The classifying means outputs the score for each hierarchy using the knowledge of the hierarchical structure,
4. The learning device according to any one of claims 1 to 3, wherein said loss calculation means calculates said hierarchical loss based on said score output for each layer.
the projection means outputs the second feature representation for each hierarchy based on the knowledge of the hierarchical structure;
5. The learning device according to claim 4, wherein the classifying means outputs the score for each layer based on the second feature representation output for each layer.
converting the input data into a first feature representation using the feature extraction means;
transforming the first feature representation into a second feature representation representing a point on hyperbolic space using a projection means;
Classifying based on the second feature representation using classifying means and outputting a score indicating the likelihood that the input data belongs to each class;
calculating a hierarchical loss based on the knowledge of the hierarchical structure to which each class belongs, the correct label assigned to the input data, and the score;
A learning method for updating parameters of the feature extraction means, the projection means and the classification means based on the hierarchical loss.

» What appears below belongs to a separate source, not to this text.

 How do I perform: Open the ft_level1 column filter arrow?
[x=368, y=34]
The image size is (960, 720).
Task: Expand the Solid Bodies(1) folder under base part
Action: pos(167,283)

converting the input data into a first feature representation using the feature extraction means;
transforming the first feature representation into a second feature representation representing a point on hyperbolic space using a projection means;
Classifying based on the second feature representation using classifying means and outputting a score indicating the likelihood that the input data belongs to each class;
calculating a hierarchical loss based on the knowledge of the hierarchical structure to which each class belongs, the correct label assigned to the input data, and the score;
A recording medium recording a program for causing a computer to execute a process of updating parameters of the feature extracting means, the projecting means and the classifying means based on the hierarchical loss.

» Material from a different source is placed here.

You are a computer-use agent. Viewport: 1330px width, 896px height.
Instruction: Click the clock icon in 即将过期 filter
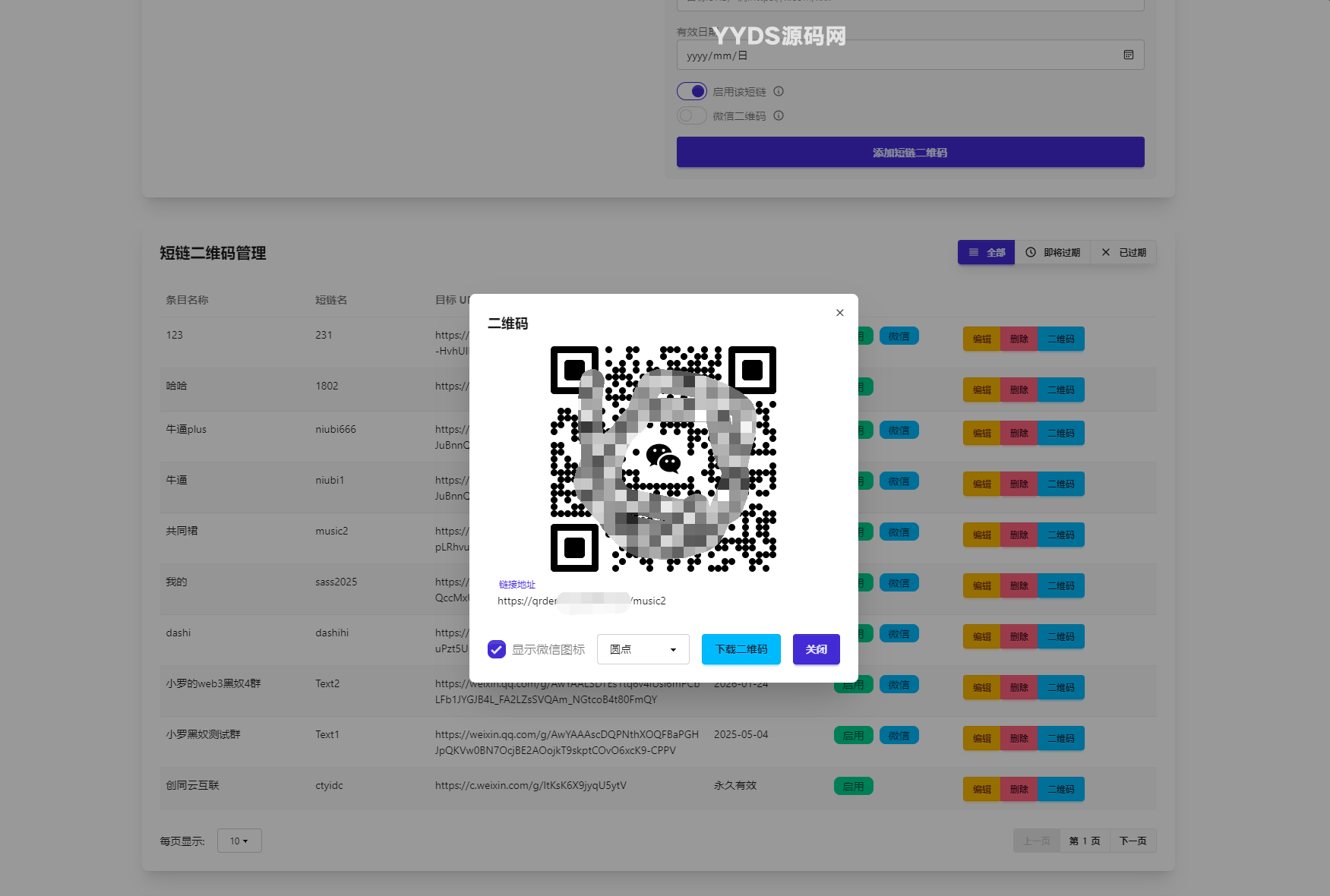click(x=1031, y=252)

a feature extraction means for converting input data into a first feature representation;
projection means for transforming the first feature representation into a second feature representation representing a point on hyperbolic space;
Classification means for performing classification based on the second feature representation, and using knowledge of the hierarchical structure to which each class belongs to calculate a score indicating the possibility that the input data belongs to each class for each hierarchy;
A reasoning device with
the projection means outputs the second feature representation for each hierarchy based on the knowledge of the hierarchical structure;
5. The learning device according to any one of claims 1 to 4, wherein the classifying means outputs the score for each layer based on the second characteristic representation output for each layer.
transforming the input data into a first feature representation;
transforming the first feature representation into a second feature representation representing a point on hyperbolic space;
An inference method for performing classification based on the second feature representation, and using knowledge of a hierarchical structure to which each class belongs to calculate, for each hierarchy, a score indicating the possibility that the input data belongs to each class.
transforming the input data into a first feature representation;
transforming the first feature representation into a second feature representation representing a point on hyperbolic space;
Classification is performed based on the second feature representation, and a computer is caused to execute processing for calculating, for each hierarchy, a score indicating the possibility that the input data belongs to each class, using knowledge of the hierarchical structure to which each class belongs. A recording medium that records a program.